Cftc
CFTC commissioners Summer Mersinger (right) and Kristin Johnson (center) with moderator Lee Schneider. | JFairley/Blockchain Summit

CFTC commissioners call for classification of digital assets: 'It's something that would greatly help the industry'

Two U.S. Commodity Futures Trading Commission (CFTC) appointees, who were featured speakers at the D.C. Blockchain Summit this week, want the Securities and Exchange Commission (SEC) and CFTC to create a framework that would classify digital assets.

The D.C. Blockchain Summit is organized annually by the Digital Chamber of Commerce.

“It’s something that we could do now and it’s something we could do without legislative authority,” said Commissioner Summer Mersinger. “I think it would provide a lot of clarity and some transparency to the market that's not there right now.”

However, the classification of digital assets is unlikely to happen without the hand of a higher authority.

“We would need probably some sort of legislative mandate to force us to sit down, but it's happened before,” Mersinger said. “The agencies have sat down and created rules in order to help classify certain types of swaps that have different backing. It’s not unprecedented, and I think it's something that would greatly help the industry.”

Mersinger was a panelist on Tuesday, discussing "Forward Thinking: Policies Shaping the Digital Asset Markets," along with former capital markets' lawyer Kristin Johnson, who is also a CFTC commissioner.

Ava Labs' general counsel Lee Schneider moderated the fireside chat.

“There is no universally accepted or uniform terminology that effectively encapsulates all that we're trying to talk about when we talk about digital assets,” Johnson said. “It's a shorthand. It's colloquial. It's a shortcut. It's incomplete but we need a vernacular so that we can actually engage in conversation.”

Currently, digital assets are known as crypto assets, virtual assets, virtual currencies, convertible virtual currencies, crypto commodities, digital commodities and tokens.

“When we add language into statutes, part of what we're hoping to do is to create the potential that the language will be living language, that it will be effective," Johnson said. "Not just for today but for future generations to carry out the values that we can collectively agree on as part of our common understanding of markets and market activity.” 
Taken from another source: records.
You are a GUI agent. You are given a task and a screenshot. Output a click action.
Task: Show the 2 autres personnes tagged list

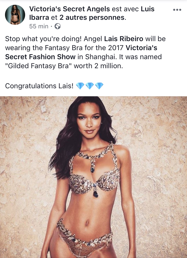pyautogui.click(x=92, y=18)
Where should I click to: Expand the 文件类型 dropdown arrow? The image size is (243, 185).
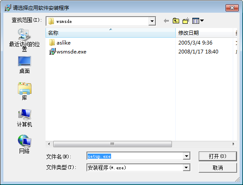[186, 168]
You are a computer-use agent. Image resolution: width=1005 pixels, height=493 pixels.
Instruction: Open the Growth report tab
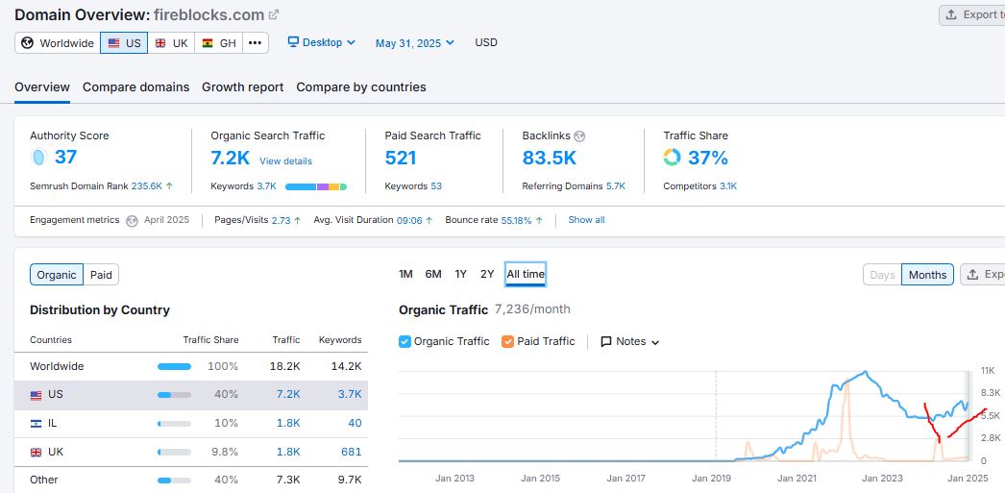242,87
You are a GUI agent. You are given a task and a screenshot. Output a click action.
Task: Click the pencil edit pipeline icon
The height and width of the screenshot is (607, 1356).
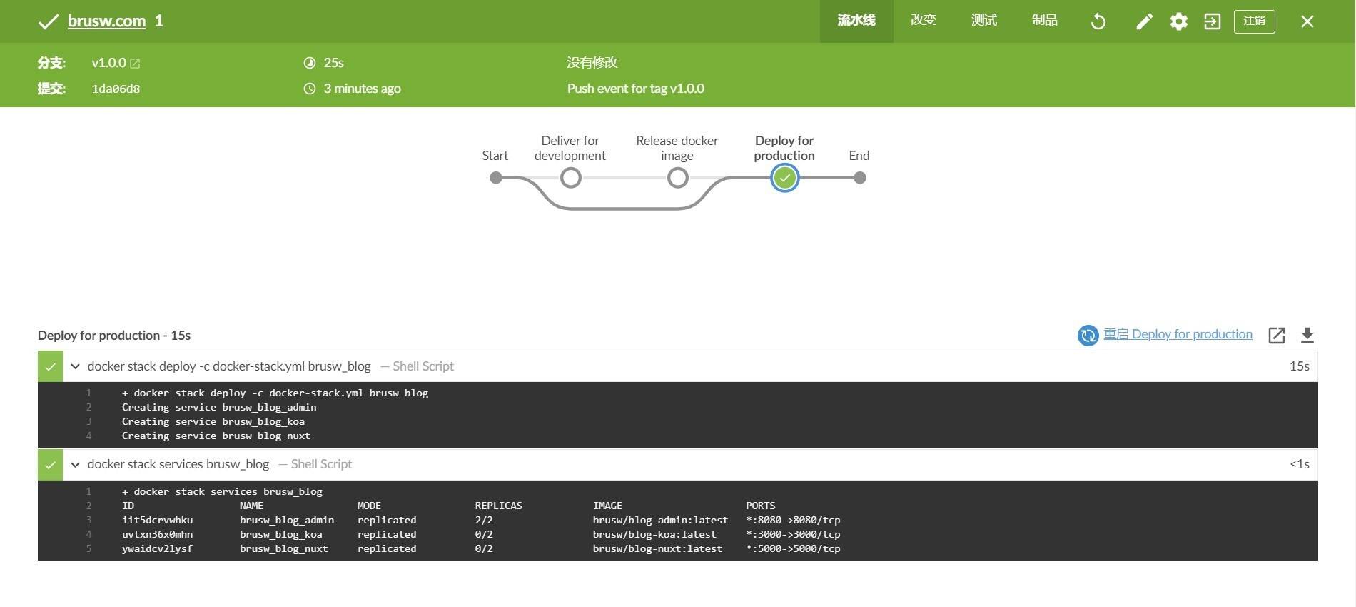click(x=1144, y=21)
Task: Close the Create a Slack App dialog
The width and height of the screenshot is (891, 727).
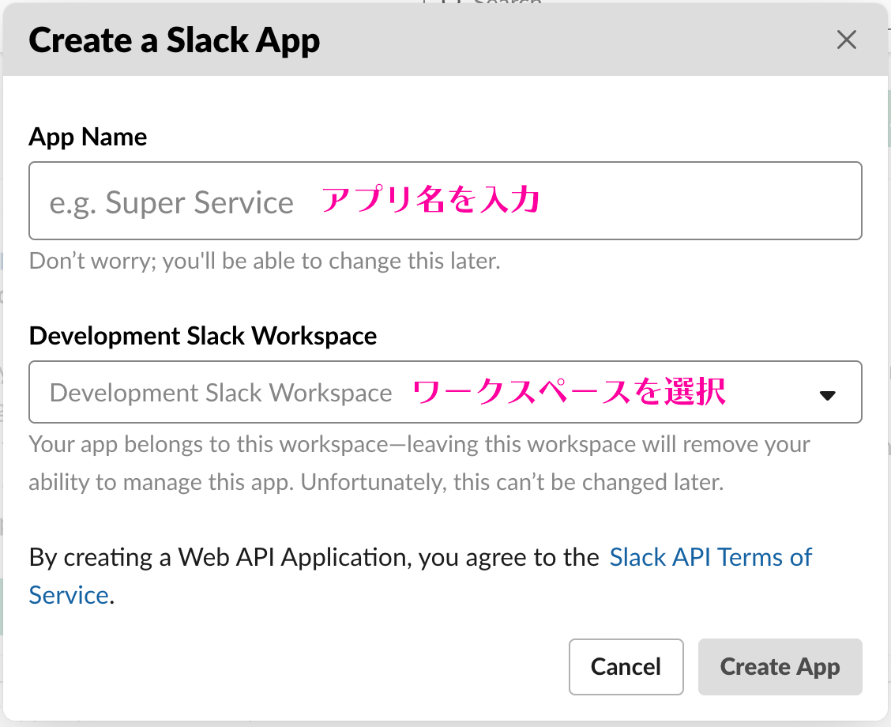Action: [846, 40]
Another area of the financial markets that likely will require legislation, or regulation, involves safeguarding and protecting the role of the intermediary, according to Johnson, because being an intermediary places a company in a position of trusted confidence.
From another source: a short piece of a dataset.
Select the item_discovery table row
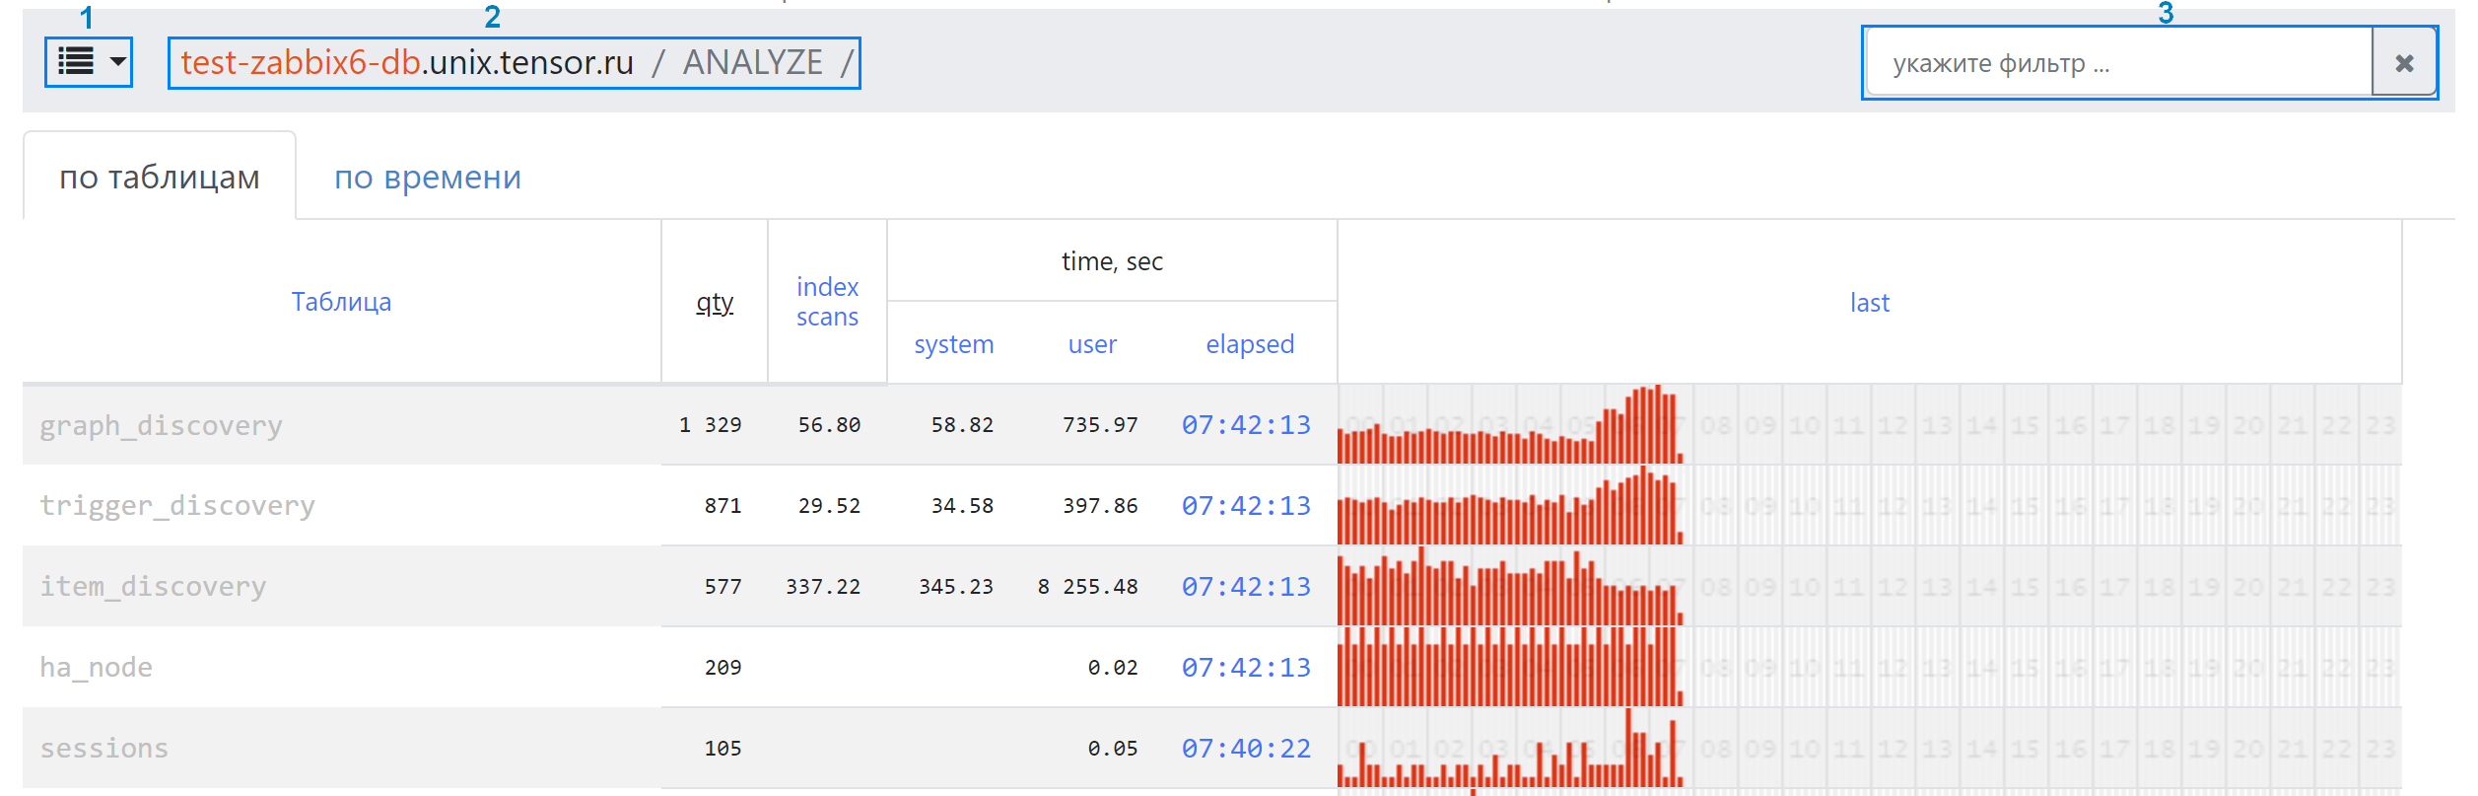 153,587
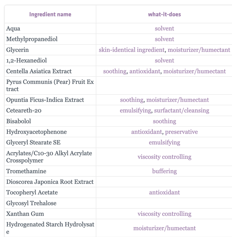Click the 'what-it-does' column header
232x237 pixels.
[x=164, y=14]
“Once you occupy that position of trusted confidence, the social contract that binds us indicates to the rest of us that you'll do certain things,” she said. “You'll be loyal with respect to the money that you've been given to hold. You'll be a fiduciary with respect to that money, which means you'll make good choices about that money. That's one of the foundational principles that make our markets work and makes them work well.”